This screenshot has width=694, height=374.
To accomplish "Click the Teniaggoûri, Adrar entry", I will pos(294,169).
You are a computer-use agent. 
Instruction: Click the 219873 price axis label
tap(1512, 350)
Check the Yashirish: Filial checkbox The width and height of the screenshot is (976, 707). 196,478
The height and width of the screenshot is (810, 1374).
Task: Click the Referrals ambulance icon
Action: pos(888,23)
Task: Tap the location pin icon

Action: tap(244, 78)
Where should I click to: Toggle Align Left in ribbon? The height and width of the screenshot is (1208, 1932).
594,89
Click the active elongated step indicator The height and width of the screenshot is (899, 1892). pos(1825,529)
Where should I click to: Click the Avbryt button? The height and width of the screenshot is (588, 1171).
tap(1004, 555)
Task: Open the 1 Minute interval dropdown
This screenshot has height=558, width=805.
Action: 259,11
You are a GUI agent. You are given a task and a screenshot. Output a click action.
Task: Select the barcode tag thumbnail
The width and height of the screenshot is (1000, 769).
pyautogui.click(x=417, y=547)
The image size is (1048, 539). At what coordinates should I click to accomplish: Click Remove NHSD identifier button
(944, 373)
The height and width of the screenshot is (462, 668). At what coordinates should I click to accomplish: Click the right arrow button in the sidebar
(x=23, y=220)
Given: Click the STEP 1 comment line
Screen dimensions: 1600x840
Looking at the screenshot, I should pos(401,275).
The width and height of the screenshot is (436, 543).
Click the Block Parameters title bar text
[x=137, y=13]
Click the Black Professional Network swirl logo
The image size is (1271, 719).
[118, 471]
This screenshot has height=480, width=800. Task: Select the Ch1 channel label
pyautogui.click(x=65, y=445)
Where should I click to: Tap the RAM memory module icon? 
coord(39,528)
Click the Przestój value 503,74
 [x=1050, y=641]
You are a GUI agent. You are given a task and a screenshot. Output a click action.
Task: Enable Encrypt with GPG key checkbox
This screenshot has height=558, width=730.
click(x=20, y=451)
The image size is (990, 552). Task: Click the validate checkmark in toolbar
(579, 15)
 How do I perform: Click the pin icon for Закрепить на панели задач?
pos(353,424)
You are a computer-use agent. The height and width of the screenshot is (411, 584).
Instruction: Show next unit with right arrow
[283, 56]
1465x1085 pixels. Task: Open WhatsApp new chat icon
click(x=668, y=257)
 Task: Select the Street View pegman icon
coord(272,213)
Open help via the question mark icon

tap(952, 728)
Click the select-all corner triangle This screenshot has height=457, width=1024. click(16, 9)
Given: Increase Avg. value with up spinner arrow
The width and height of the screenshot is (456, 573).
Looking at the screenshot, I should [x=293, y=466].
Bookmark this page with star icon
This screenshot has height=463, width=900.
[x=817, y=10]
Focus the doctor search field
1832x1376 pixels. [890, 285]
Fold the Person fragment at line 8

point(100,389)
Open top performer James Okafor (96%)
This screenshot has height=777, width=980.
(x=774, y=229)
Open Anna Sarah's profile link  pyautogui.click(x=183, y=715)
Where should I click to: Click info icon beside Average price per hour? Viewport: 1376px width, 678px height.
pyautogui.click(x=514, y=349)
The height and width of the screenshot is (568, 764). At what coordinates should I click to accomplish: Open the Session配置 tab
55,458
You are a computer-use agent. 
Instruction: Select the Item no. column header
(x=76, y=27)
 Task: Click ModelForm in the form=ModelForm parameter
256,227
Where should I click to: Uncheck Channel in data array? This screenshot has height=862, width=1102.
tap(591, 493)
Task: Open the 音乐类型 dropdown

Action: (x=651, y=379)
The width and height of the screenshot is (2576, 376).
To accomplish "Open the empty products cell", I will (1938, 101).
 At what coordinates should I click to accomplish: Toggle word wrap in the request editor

____

REQUIRED ACTION: Reproduce each entry word for word.

WRITTEN RESPONSE:
This screenshot has width=694, height=374.
To accomplish "Click the Teniaggoûri, Adrar entry", I will pos(294,169).
You are a computer-use agent. 
Instruction: Click the 219873 price axis label
tap(1512, 350)
Check the Yashirish: Filial checkbox The width and height of the screenshot is (976, 707). 196,478
The height and width of the screenshot is (810, 1374).
Task: Click the Referrals ambulance icon
Action: pos(888,23)
Task: Tap the location pin icon

Action: tap(244, 78)
Where should I click to: Toggle Align Left in ribbon? The height and width of the screenshot is (1208, 1932).
594,89
Click the active elongated step indicator The height and width of the screenshot is (899, 1892). pos(1825,529)
Where should I click to: Click the Avbryt button? The height and width of the screenshot is (588, 1171).
tap(1004, 555)
Task: Open the 1 Minute interval dropdown
This screenshot has height=558, width=805.
Action: 259,11
You are a GUI agent. You are given a task and a screenshot. Output a click action.
Task: Select the barcode tag thumbnail
The width and height of the screenshot is (1000, 769).
pyautogui.click(x=417, y=547)
The image size is (1048, 539). At what coordinates should I click to accomplish: Click Remove NHSD identifier button
(944, 373)
The height and width of the screenshot is (462, 668). At what coordinates should I click to accomplish: Click the right arrow button in the sidebar
(x=23, y=220)
Given: Click the STEP 1 comment line
Screen dimensions: 1600x840
Looking at the screenshot, I should pos(401,275).
The width and height of the screenshot is (436, 543).
Click the Block Parameters title bar text
[x=137, y=13]
Click the Black Professional Network swirl logo
The image size is (1271, 719).
[118, 471]
This screenshot has height=480, width=800. Task: Select the Ch1 channel label
pyautogui.click(x=65, y=445)
Where should I click to: Tap the RAM memory module icon? 
coord(39,528)
Click the Przestój value 503,74
 [x=1050, y=641]
You are a GUI agent. You are given a task and a screenshot. Output a click action.
Task: Enable Encrypt with GPG key checkbox
This screenshot has height=558, width=730.
click(x=20, y=451)
The image size is (990, 552). Task: Click the validate checkmark in toolbar
(579, 15)
 How do I perform: Click the pin icon for Закрепить на панели задач?
pos(353,424)
You are a computer-use agent. The height and width of the screenshot is (411, 584).
Instruction: Show next unit with right arrow
[283, 56]
1465x1085 pixels. Task: Open WhatsApp new chat icon
click(x=668, y=257)
 Task: Select the Street View pegman icon
coord(272,213)
Open help via the question mark icon

tap(952, 728)
Click the select-all corner triangle This screenshot has height=457, width=1024. click(16, 9)
Given: Increase Avg. value with up spinner arrow
The width and height of the screenshot is (456, 573).
Looking at the screenshot, I should [x=293, y=466].
Bookmark this page with star icon
This screenshot has height=463, width=900.
[x=817, y=10]
Focus the doctor search field
1832x1376 pixels. [890, 285]
Fold the Person fragment at line 8

point(100,389)
Open top performer James Okafor (96%)
This screenshot has height=777, width=980.
(x=774, y=229)
Open Anna Sarah's profile link  pyautogui.click(x=183, y=715)
Where should I click to: Click info icon beside Average price per hour? Viewport: 1376px width, 678px height.
pyautogui.click(x=514, y=349)
The height and width of the screenshot is (568, 764). At what coordinates should I click to accomplish: Open the Session配置 tab
55,458
You are a computer-use agent. 
Instruction: Select the Item no. column header
(x=76, y=27)
 Task: Click ModelForm in the form=ModelForm parameter
256,227
Where should I click to: Uncheck Channel in data array? This screenshot has height=862, width=1102.
tap(591, 493)
Task: Open the 音乐类型 dropdown

Action: (x=651, y=379)
The width and height of the screenshot is (2576, 376).
To accomplish "Open the empty products cell", I will (1938, 101).
 At what coordinates should I click to accomplish: Toggle word wrap in the request editor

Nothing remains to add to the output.